Please put the part of the material that opens with the line containing "How do I perform: Open" and closes with the line containing "the options list" into a JSON list of strings, one string per line, with blank lines left out. Both of those lines are included, and the pictures stay out of the answer.

START THE DATA

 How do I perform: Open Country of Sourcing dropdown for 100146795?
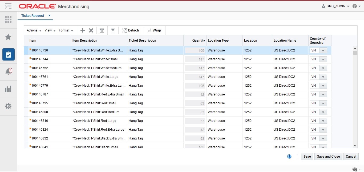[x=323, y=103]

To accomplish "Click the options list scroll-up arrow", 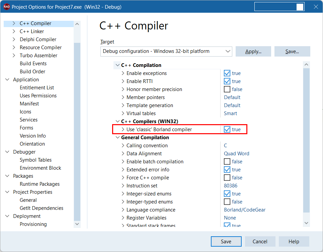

END THE DATA
START THE DATA

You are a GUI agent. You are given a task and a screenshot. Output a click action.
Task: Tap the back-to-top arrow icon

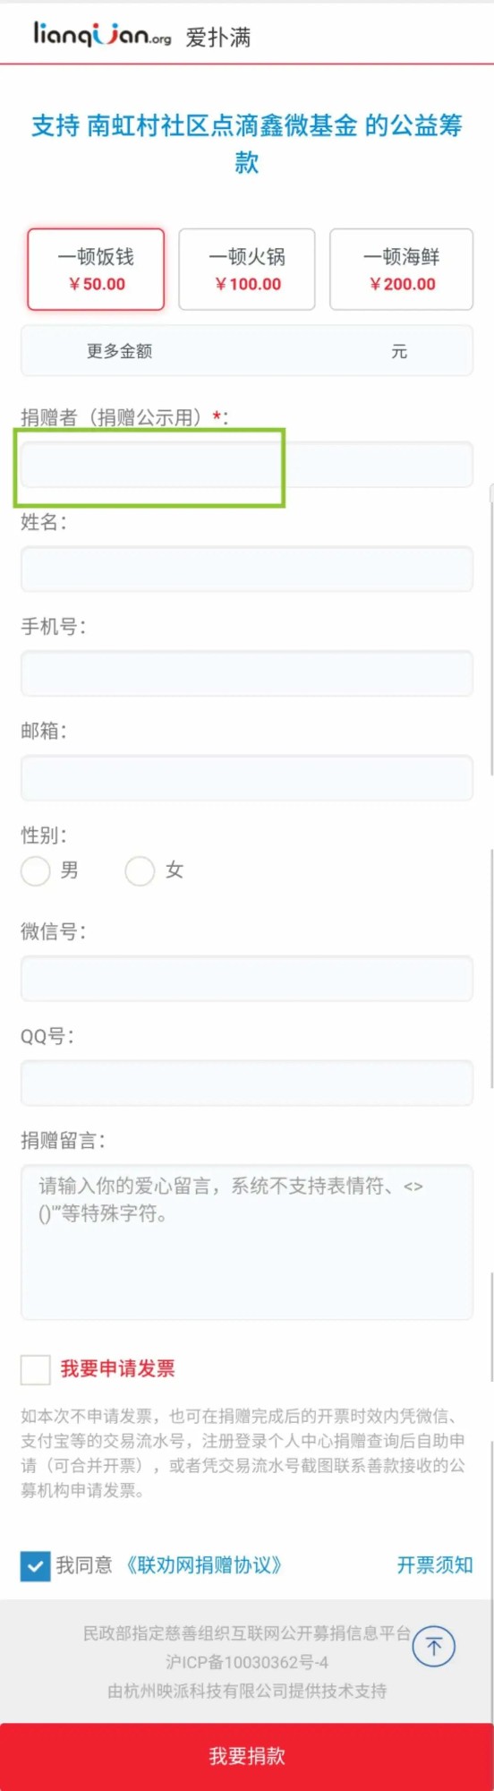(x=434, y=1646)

END THE DATA
START THE DATA

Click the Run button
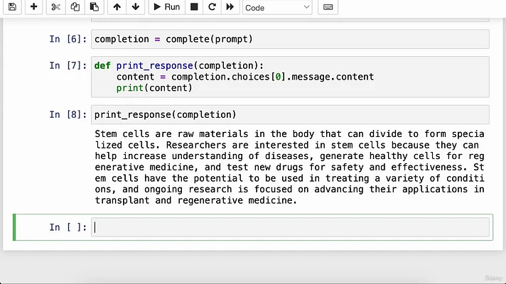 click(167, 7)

END THE DATA

■ **THE RESULT**
[
  " How do I perform: Open Country of Sourcing dropdown for 100146795?",
  "[x=323, y=103]",
  "To accomplish \"Click the options list scroll-up arrow\", "
]